Through her involvement in the support group Namumba has learned the importance of adhering to antiretroviral treatment and an active healthy life. “I am open with my status, because I know more now and I want to help other people living with the disease,” said Numumba who carries pamphlets with HIV information in her pockets, determined to share her new found knowledge with everyone in her community.

Constance Mudenda, a CIDRZ peer educator who tested positive in 2004 and has already lost three children and a sister to AIDS, recalls her own struggle to find information on the disease. “[When] my sister fell sick, I helped take care of her, she was really sick the day she died. I was told after she died it was AIDS but [at that time] I still thought AIDS just couldn’t happen. I didn’t know much about [AIDS], all I knew was that one, it was a shameful disease and two, it can kill you” said Mudenda. Since joining the CIDRZ support group, Mudenda has been committed to educating and counselling her community, and is employed by CIDRZ as a peer educator, dispelling myths about the disease.

“Just the other day there was an 85-year-old lady who tested positive at the clinic. She lost her husband 25 years ago and has never slept with anyone else. Although she has lost 5 children to HIV, it was hard for her to accept her status and take treatment because she did not believe someone like her, who has never been promiscuous, could have AIDS. After counselling [the lady] and telling her about my own experience living with HIV, she has accepted her status and is now on treatment” said Mudenda.

On World AIDS Day on Dec. 1st, the 1,566-strong CIDRZ support group take Lusaka by storm, touring the city in a van equipped with Voluntary Counselling and Testing equipment, and holding spontaneous drama performances and door-to-door campaigns to share awareness about HIV/AIDS.

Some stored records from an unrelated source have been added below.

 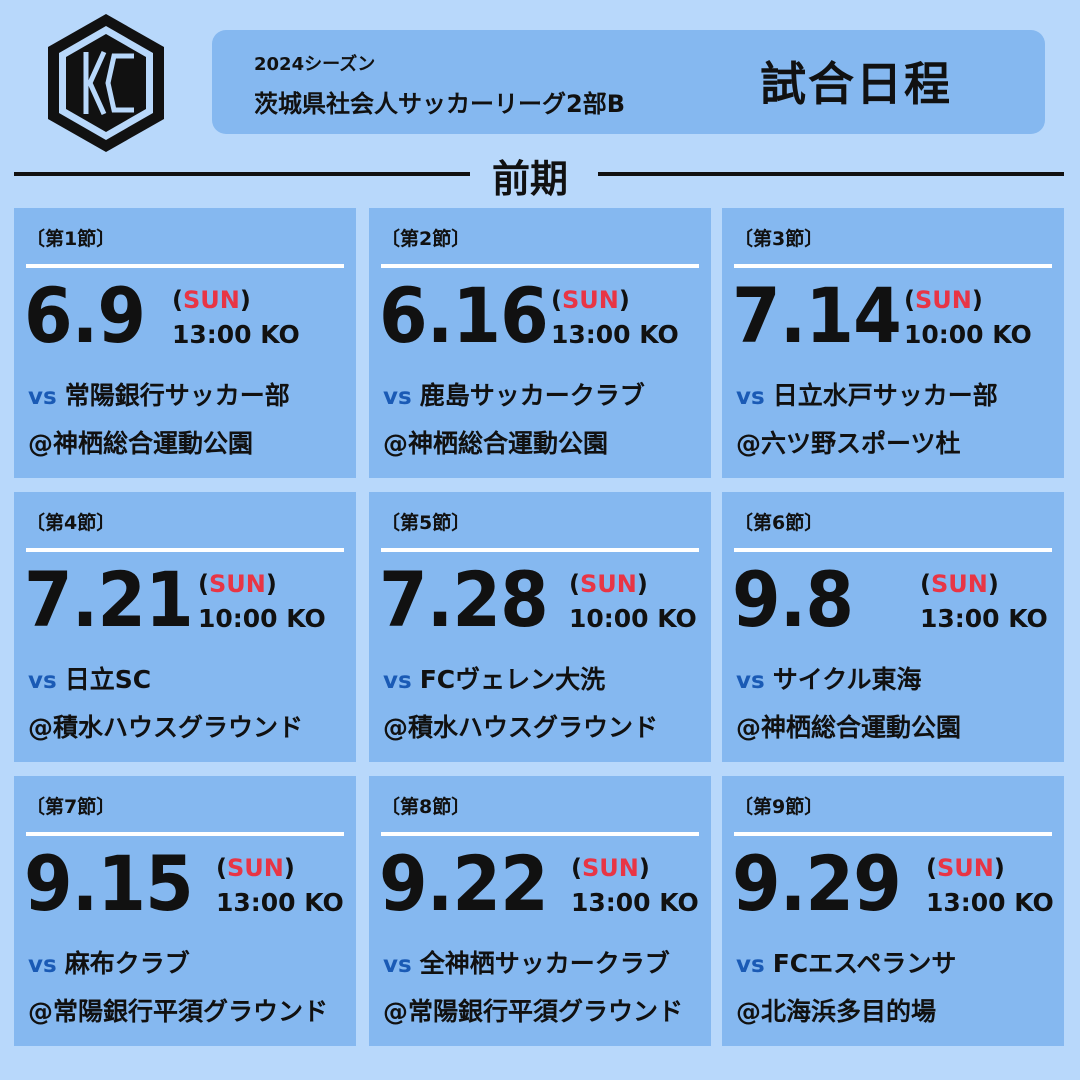 I want to click on page-title: 試合日程, so click(x=856, y=84).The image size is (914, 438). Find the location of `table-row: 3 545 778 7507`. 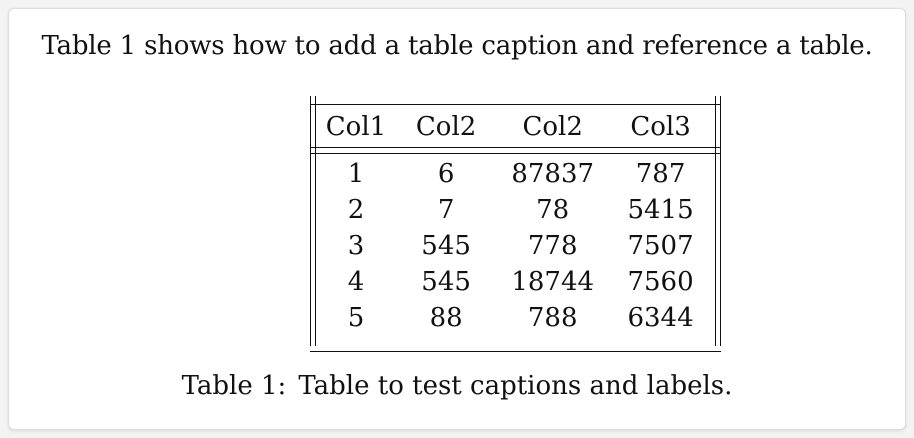

table-row: 3 545 778 7507 is located at coordinates (513, 246).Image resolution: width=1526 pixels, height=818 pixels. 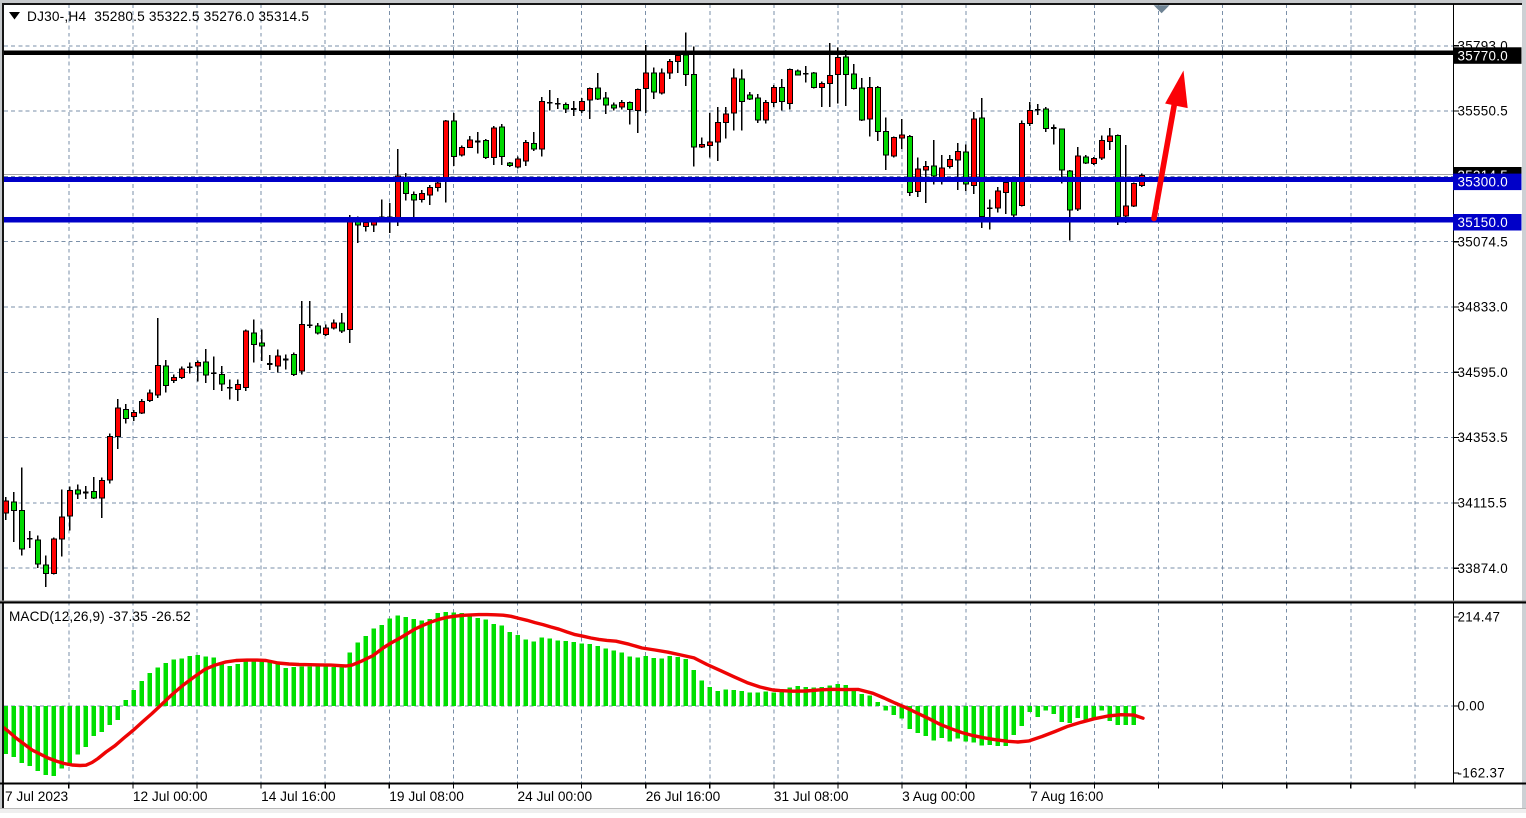 What do you see at coordinates (1484, 222) in the screenshot?
I see `svg-text: 35150.0` at bounding box center [1484, 222].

Mukuka has seen the changes the outreach program has brought. “It makes me feel proud to see people who were once sick, seated next to me, brainstorming for what activity needs to be done or educational materials to use. These were people who were once in bed waiting for death.”

But World AIDS Day once a year isn’t enough, explains Mukuka. For AIDS awareness movements to be effective, she said, the West must commit unwavering attention to the AIDS crisis and invest in education campaigns at the grassroots level.

She recalls many misguided AIDS-relief programs, such as development projects that promote abstinence exclusively, despite the high rate of sex outside of marriage, or programs urging women to use condoms, even though few Zambian women have the power to negotiate sex. “It is not right for donors to drive the project, the people must drive the project because [they] can design programs that suite the needs of the people” said Mukuka.

As World AIDS Day activities gear up, Mukuka hopes the developed world’s attention will be on Africa. “[The developed world] needs to focus on AIDS if we want to overcome this disease. It is not enough to simply send money to the developing world; they need to understand how people here live,” said Mukuka.

Candice Debi, a former associate editor of The Varsity, works with the Canadian International Development Agency and the Coady International Institute in Zambia, implementing HIV/AIDS education, advocacy and outreach work. For the past four months, Debi has been living in two countries, the Zambia crippled by poverty and AIDS, and the Zambia that is rapidly developing and becoming a westernized global actor.